Spring Greens Goodness!

Spring’s arrival marks the beginning of the long-awaited growing season in Minnesota, that abundant time of year when the freshest of fresh produce – in a rainbow of the brightest colors Mother Nature has to offer – entices us to move away from the onions, carrots, and potatoes we survived on all winter and turn our focus to flavorful herbs, tender baby lettuces, bitter greens, and other short-lived spring riches like rhubarb and foraged mushrooms.

For me, spring is synonymous with everything green: super fresh baby salad greens, microgreens, and every kind of nutrient-dense leafy green you can imagine. Traditional medicines like Traditional Chinese Medicine tells us that these are the foods our bodies need to detoxify from the extra fats and sugar we consumed during the winter months, so it shouldn’t be a surprise when we start craving fresh salads in April or May.

Additionally, it is widely accepted that eating a lot of these green foods in autumn to detoxify our bodies in preparation for the heavier foods of winter is also a good idea. When shopping at farmers markets and eating with the seasons, you’ll see that farm fresh greens are often available now in both spring and fall.

Though leafy greens have definitely gained a larger audience the last five years, they still feel mysterious to a lot of folks. The following is a super simple template our CSA farm gave us early into our membership that can be used for kale, Swiss chard, spinach, and even arugula.

--- Problems to work on ---
1 - Can you condense the paragraph that begins "For me, spring is synonymous" in the spring greens article into two sentences that keep its main facts?
2 - Can you continue the spring greens article from its last sentence?
The records come from a different source than the spring greens article.

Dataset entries
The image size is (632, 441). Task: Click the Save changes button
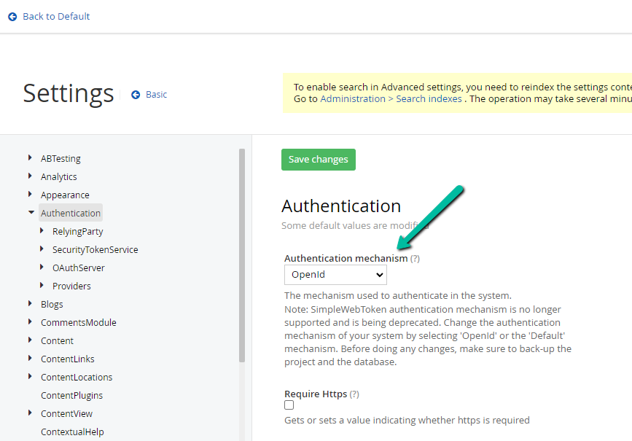[x=318, y=159]
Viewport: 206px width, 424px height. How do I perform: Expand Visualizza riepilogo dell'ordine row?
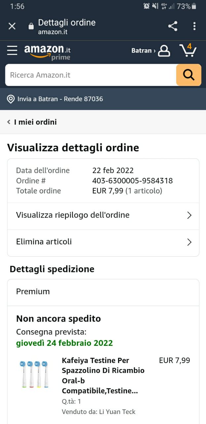tap(103, 215)
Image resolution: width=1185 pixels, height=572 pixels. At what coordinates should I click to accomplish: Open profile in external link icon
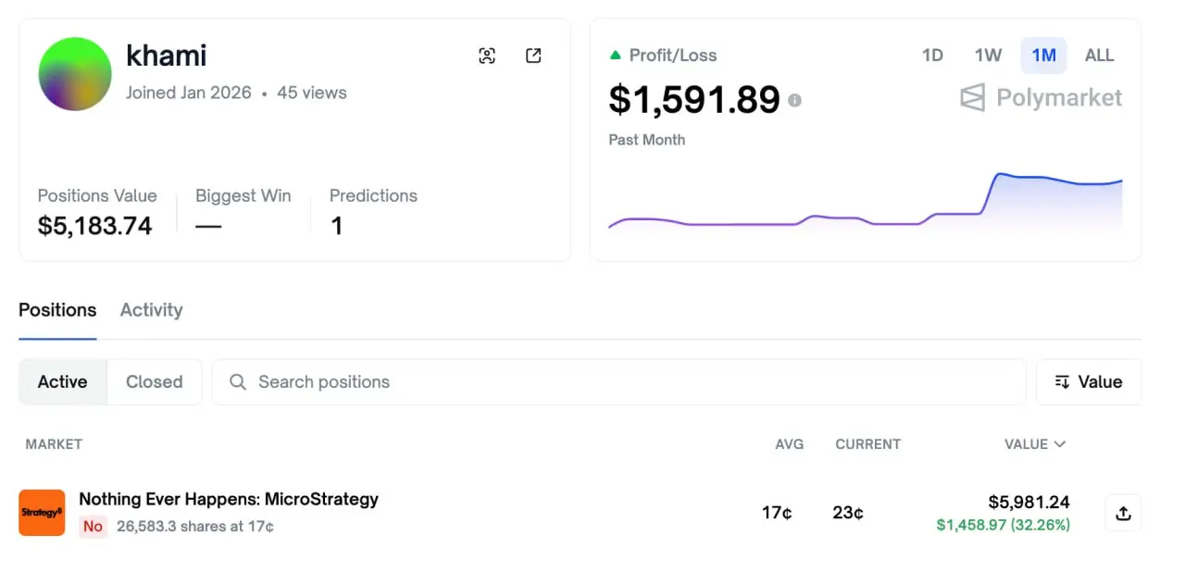(x=533, y=56)
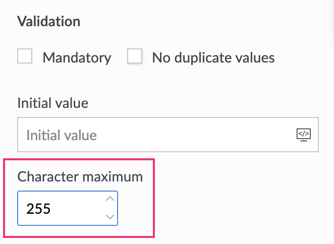334x244 pixels.
Task: Click the Mandatory label text
Action: pos(77,57)
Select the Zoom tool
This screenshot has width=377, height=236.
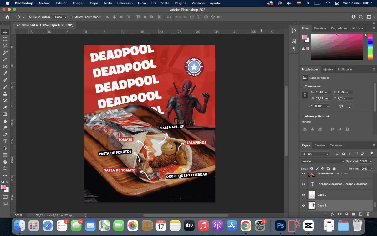tap(5, 169)
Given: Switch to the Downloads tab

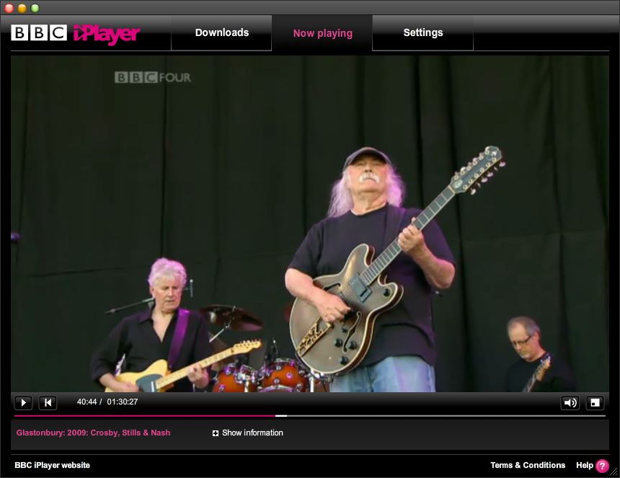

--- Results by task ---
1 - For the writer, spring means everything green: fresh baby salad greens, microgreens, and all kinds of nutrient-dense leafy greens. Traditional medicines such as Traditional Chinese Medicine hold that these foods help the body detoxify from the extra fats and sugar eaten in winter, so craving fresh salads in April or May is no surprise.

2 -
 

Easy Kale

1 bunch kale

1-2 cloves garlic, thinly sliced

1 tablespoon olive oil

red pepper flakes, to taste

Thai fish sauce or balsamic vinegar, to taste

 

Wash, stem and chop the bunch of kale.

Sauté 1-2 cloves of thinly sliced garlic in the olive oil.

When the garlic begins to turn golden, toss in red pepper flakes to taste and sauté briefly.

*Add the kale and a couple splashes of Thai fish sauce (use balsamic vinegar instead, if you prefer a “sweeter” taste)

Cover and steam until tender.

(*If you don’t like the tougher texture of steamed kale, you can choose at this point to quick-boil the kale in another pot first before adding it to the pan with the fish sauce.)

I often add chopped spicy sausage or chicken to this template in order to make it into more of a meal. If you use balsamic vinegar instead of fish sauce, you can also add dried fruit like currants or raisins to jazz it up. Greens can be a great vehicle for a wide range of satisfying flavors!